Task prompt >>
No pictures belong in the result; set down exactly the lines from the one containing "Given: Click the middle of the Photos row" through the final line of the listing, and nothing more.

Data for this exercise >>
____________
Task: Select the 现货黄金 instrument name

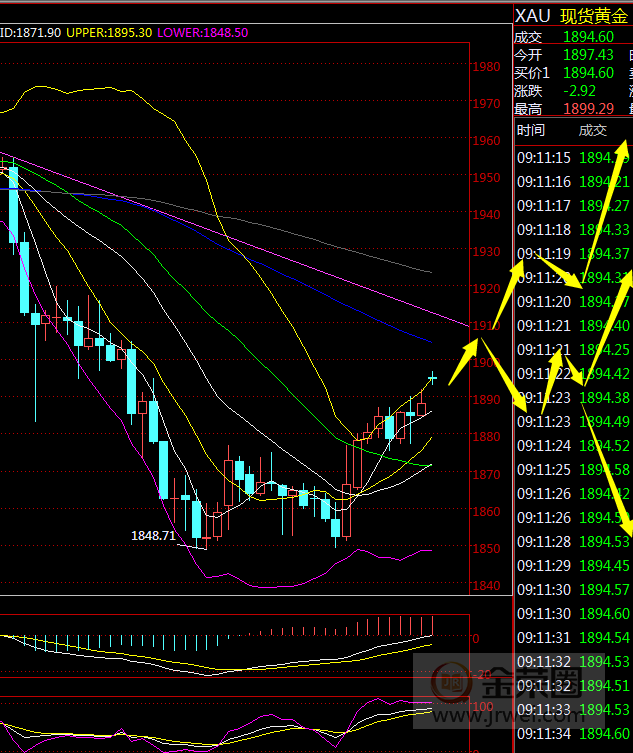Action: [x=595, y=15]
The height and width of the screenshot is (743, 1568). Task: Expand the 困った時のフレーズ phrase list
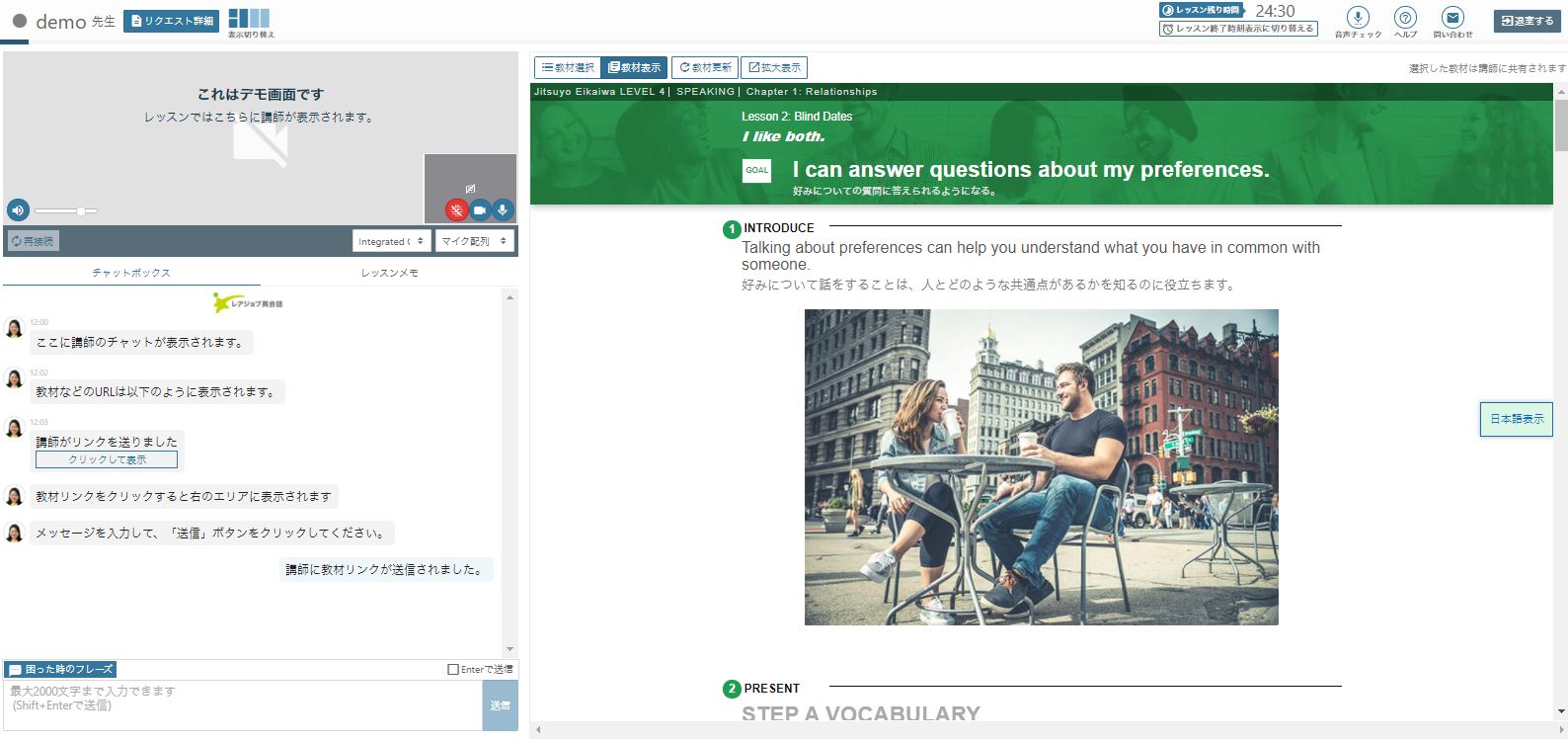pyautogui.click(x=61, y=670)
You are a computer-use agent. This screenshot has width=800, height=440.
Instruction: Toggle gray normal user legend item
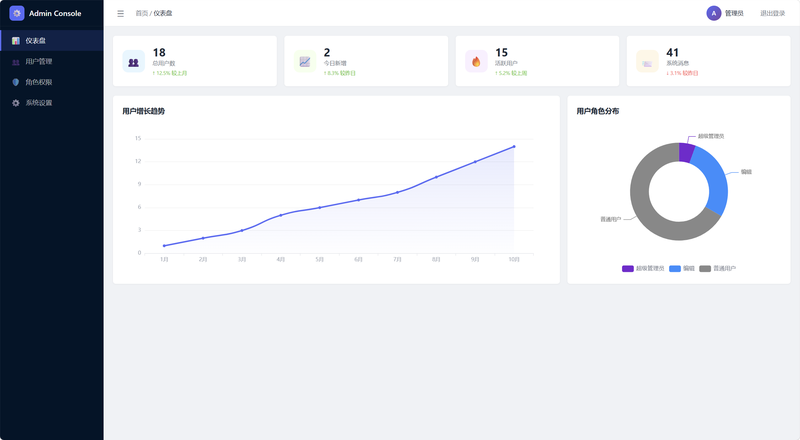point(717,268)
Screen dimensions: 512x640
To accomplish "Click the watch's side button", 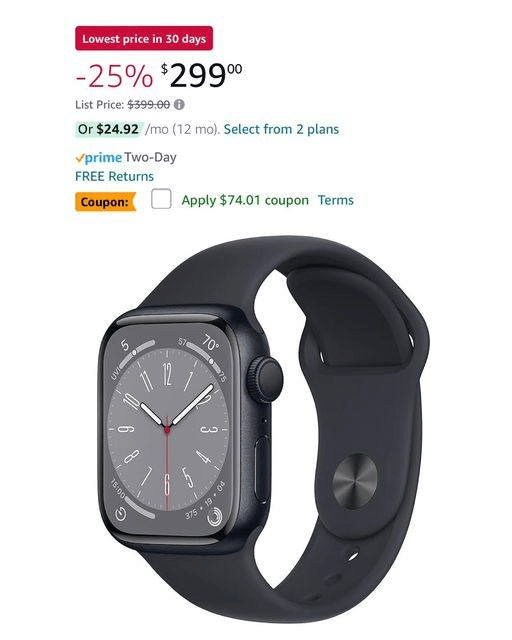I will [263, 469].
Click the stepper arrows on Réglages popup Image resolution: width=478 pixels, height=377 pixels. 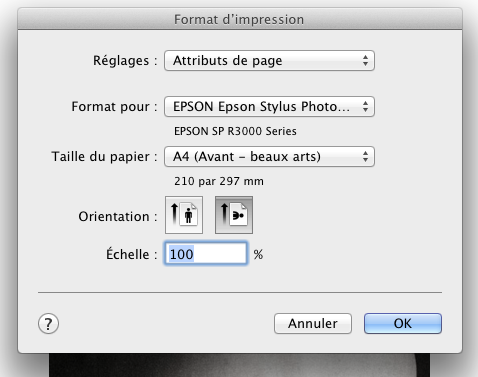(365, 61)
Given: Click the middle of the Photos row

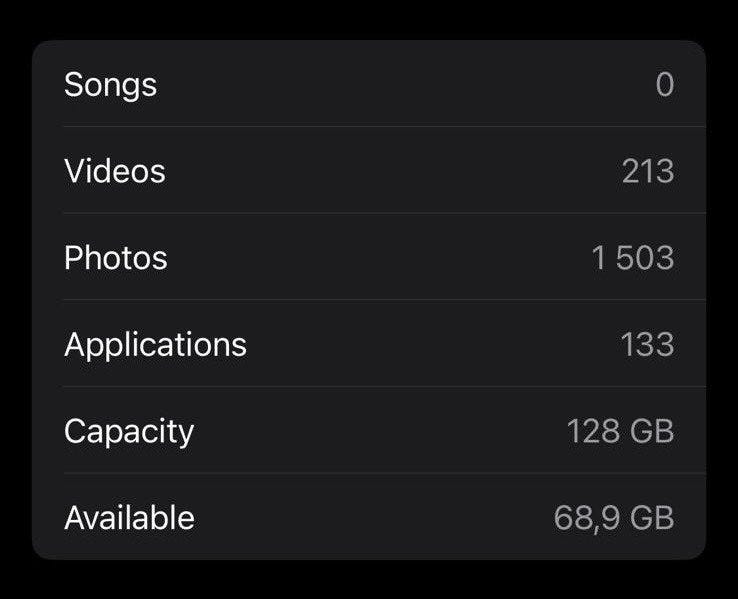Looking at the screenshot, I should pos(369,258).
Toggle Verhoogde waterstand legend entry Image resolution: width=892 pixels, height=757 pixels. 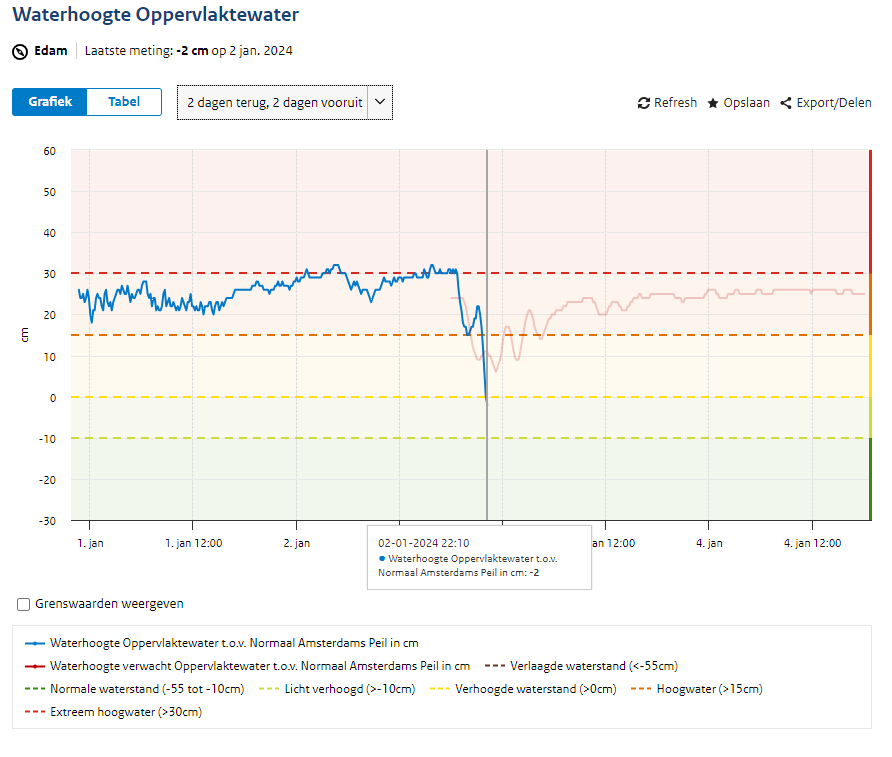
____________
Answer to the problem >>
Given: Click the middle of the Photos row

Looking at the screenshot, I should pos(369,258).
Toggle Verhoogde waterstand legend entry Image resolution: width=892 pixels, height=757 pixels. 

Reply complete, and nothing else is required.